Arch Linux User Repository

@buzo @ChrisTX I see the cryptpad:http combinations for e.g. blob, however, the combination cryptpad:cryptpad and 0750 still does not allow read access for nginx for e.g. blob, so login is still prohibited in the current situation. At least on my machine, so please recheck. Thanks.

@buzo @ChrisTX This approach only works for me, if /var/lib/cryptpad is world readable. Otherwise I can not log in, aka I receive a "Permission denied" from nginx, when trying to read a block. Please check from your side.

Thanks ChrisTX – I've adjusted the permissions in the package as suggested.

Sorry, misleading description: groups http = http cryptpad and groups cryptpad = cryptpad. Gives http the theoretical access to some unneeded folders, but it is very simple. I do not think that this is a security issue, however, as soon as it is implemented in the package, I would follow the approach of choice there.

No, I mean, cryptpad shouldn't be part of http. That will allow it to read all files available to the web services, a permission which it doesn't need to have. Disregarding POSIX ACLs, the only 'proper' way of doing this is changing ownership to cryptpad:http and then setting the setgid bit on each of the subfolders nginx needs to access. I've done that right now in my own setup, but the package should do that.

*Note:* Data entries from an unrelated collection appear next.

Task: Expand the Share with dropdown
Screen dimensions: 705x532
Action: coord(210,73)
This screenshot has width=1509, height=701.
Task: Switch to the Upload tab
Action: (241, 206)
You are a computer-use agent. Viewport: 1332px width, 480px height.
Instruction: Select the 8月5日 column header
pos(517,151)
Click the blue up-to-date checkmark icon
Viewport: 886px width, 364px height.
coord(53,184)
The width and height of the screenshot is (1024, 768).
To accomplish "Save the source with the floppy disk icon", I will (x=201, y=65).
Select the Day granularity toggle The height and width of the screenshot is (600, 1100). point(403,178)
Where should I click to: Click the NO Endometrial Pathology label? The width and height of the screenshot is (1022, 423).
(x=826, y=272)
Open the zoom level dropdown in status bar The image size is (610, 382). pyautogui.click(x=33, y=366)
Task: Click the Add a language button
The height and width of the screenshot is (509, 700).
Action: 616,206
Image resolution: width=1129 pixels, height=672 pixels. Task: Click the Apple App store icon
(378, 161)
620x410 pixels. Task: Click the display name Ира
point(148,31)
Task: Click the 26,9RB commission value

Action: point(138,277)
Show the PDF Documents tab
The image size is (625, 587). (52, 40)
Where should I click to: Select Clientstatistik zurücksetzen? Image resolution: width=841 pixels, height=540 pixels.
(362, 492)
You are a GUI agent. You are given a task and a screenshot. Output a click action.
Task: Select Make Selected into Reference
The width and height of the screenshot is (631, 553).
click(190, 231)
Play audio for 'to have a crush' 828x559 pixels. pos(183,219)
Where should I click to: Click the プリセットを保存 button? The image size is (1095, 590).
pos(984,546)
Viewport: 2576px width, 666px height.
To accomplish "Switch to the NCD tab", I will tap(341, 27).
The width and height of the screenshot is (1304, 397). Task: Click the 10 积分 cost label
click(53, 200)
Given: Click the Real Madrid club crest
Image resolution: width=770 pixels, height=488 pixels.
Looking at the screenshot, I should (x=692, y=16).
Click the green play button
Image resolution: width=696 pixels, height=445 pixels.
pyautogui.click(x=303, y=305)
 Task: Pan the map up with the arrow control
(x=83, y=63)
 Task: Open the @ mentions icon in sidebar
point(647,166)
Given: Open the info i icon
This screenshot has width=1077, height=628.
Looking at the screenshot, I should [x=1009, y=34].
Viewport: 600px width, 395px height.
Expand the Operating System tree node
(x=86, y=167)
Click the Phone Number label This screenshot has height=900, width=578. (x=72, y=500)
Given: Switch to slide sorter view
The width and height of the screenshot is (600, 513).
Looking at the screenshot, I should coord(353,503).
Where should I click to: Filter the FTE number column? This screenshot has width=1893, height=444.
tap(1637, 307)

@ChrisTX Yes, you are right. I replaced again the LTS version with nodejs, and it seems to work. It is the read access of http to the folders you mention. Currently, I added http to the group cryptpad, which then allows for it, and which I think is not part of the PKGBUILD right now, right?

@RoKoInfo No you're not wrong. The way cryptpad handles /blob and /block is by using try_files with nginx - so the server needs to be able to access those folders. Cryptpad should run fine with nodejs, and not require the LTS variant.

This is a bit of a mess, but the only reasonable solution I can see is to make the blob, block and datastore (that's for debugging purposes only tho) readable by nginx, i.e. http. Additionally, this will need the setgid bit on the folder. It's not necessary to make data or logs readable by nginx, they'll only be accessed by the nodejs service.

There's no real beautiful solution for cryptpad overall, as the app is supposed to be run in its source folder, and not really the way you'd package it.

Ok, I caught the trick: Use nodejs-lts-erbium instead of nodejs. So forget about the comments below.

If I change the directory rights of /var/lib/cryptpad to 770 and extend the service with UMask=0007, the error message changes to Can't remove login block, which seems to be again a 404 issue. The file is there, and the user http can delete it.

General question: Does it make sense to access /var/lib/cryptpad as http (nginx) instead of cryptpad (node)?

Unfortunately, I can not make this work. @buzo @ChrisTX Is this operational on your machines?

If I do a /checkup/, I get the message »Unable to create, retrieve, or remove encrypted credentials from the server.«, and a Can't read login block in the console, which seems to be reasonable to me, since the folder /var/lib/cryptpad is not accessible for nginx.

If I try a /login/, I get a 404 for the same reason, since nginx tries to access a URL .../block/... (although, however, the requested file is there).

How to fix this and leave the security measures (which I am not understanding fully) of Arch in place? Thank you in advance.